Source data:
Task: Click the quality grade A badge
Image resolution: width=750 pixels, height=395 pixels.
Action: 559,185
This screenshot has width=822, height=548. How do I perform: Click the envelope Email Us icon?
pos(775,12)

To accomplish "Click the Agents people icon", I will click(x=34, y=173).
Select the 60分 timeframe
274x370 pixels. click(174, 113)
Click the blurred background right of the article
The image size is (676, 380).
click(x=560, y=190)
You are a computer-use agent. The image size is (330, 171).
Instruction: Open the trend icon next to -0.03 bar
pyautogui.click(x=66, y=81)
--
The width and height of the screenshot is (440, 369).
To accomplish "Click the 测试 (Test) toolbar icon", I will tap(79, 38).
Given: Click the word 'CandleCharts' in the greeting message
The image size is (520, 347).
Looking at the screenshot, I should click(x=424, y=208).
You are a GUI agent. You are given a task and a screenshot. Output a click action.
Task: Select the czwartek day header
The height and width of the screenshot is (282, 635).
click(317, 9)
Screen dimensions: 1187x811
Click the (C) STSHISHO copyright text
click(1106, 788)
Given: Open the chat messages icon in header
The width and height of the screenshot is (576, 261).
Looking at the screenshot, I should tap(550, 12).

Directions:
When a line in the data contains "header", return it as written.

Written solution:
Task: Select the czwartek day header
Given: Open the chat messages icon in header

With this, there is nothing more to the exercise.